“We are not a member of the EU, but we are a European country,” she said. “I understand that it is probably difficult to admit to yourself that you were financing and supporting a criminal regime, but this is the last chance to stand in the way of this autocracy.”
Radomir Lazović, co-president of the Serbian Green–Left Front party, doubts that the ruling party will accept any of the EU’s demands. “We had tens of thousands of people on the streets, there was a huge demand to repeat the election,” he told POLITICO.
“If they wanted to accept it, they would have done so after the first indications that the elections were stolen,” he said.
Ever since the election on December 17, tens of thousands opposition supporters frequently gather in the Serbian capital Belgrade to protest against the goverment. Local and international observers have condemned election fraud, including the Organization for Security and Co-operation in Europe (OSCE), whic is set to publish a report on the parliamentary election by the end of February, OSCE spokesperson Katya Andrusz said.
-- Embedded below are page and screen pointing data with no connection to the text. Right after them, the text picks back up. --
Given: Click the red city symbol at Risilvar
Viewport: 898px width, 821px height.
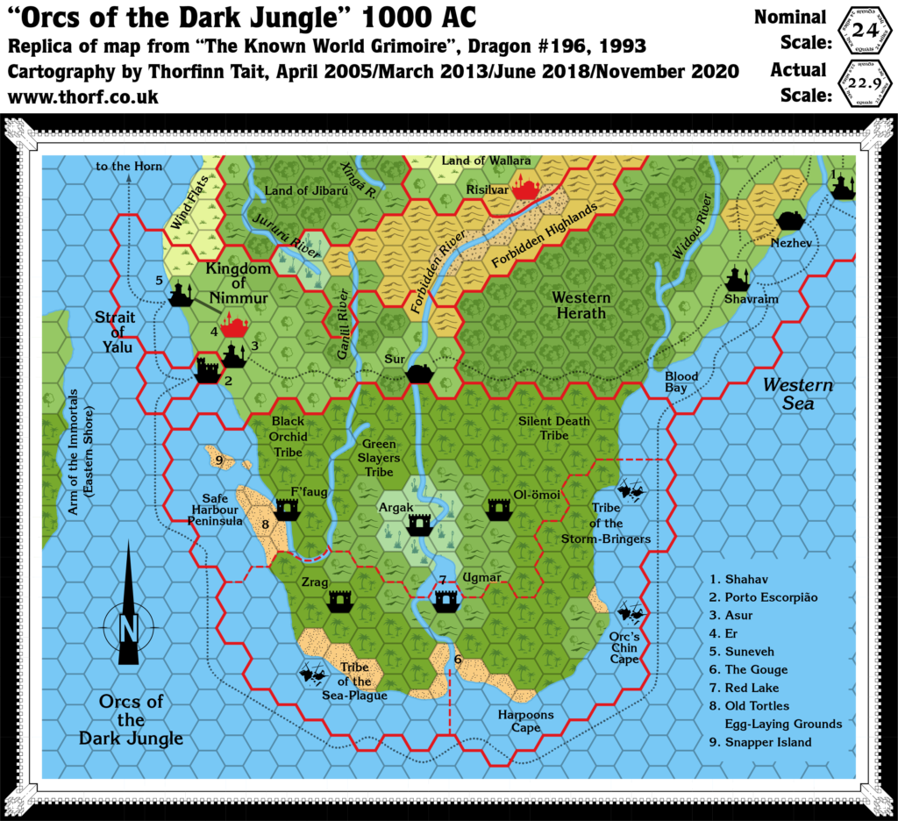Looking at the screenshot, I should coord(527,186).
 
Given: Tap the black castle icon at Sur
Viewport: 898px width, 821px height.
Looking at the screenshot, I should coord(420,373).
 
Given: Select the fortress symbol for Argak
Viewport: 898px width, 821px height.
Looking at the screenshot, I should coord(418,525).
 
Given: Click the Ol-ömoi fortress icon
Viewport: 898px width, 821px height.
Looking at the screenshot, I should coord(498,508).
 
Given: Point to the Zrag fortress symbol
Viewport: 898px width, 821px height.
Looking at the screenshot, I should coord(340,600).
“People know very well what is happening and this resolution is a significant victory for Serbia’s democracy and people“ Lazović insisted. “The only way out is to cancel the elections and repeat them — but under fair conditions.”
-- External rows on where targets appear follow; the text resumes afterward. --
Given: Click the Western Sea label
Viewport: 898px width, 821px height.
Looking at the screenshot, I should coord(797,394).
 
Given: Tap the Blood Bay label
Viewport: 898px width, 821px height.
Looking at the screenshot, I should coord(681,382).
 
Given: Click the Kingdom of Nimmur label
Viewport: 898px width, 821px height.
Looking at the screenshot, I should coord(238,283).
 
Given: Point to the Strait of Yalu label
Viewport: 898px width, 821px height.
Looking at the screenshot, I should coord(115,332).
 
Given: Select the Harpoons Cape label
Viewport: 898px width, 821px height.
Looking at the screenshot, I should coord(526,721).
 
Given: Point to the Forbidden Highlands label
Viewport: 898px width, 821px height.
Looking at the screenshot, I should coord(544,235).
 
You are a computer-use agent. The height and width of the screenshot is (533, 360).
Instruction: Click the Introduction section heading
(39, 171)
Both Tepić and Lazović expect the ruling party to diminish the importance of the resolution. “I think that they will start a campaign, we are already being called traitors,” Lazović said.
Serbia’s Prime Minister Ana Brnabić took to X to express her opinion on the resolution: “Resolutions come and go — this is not the first, nor will it be the last, but it will forever be recorded that there were political parties and people in Serbia who sought the abolition of the sovereignty of their own country.”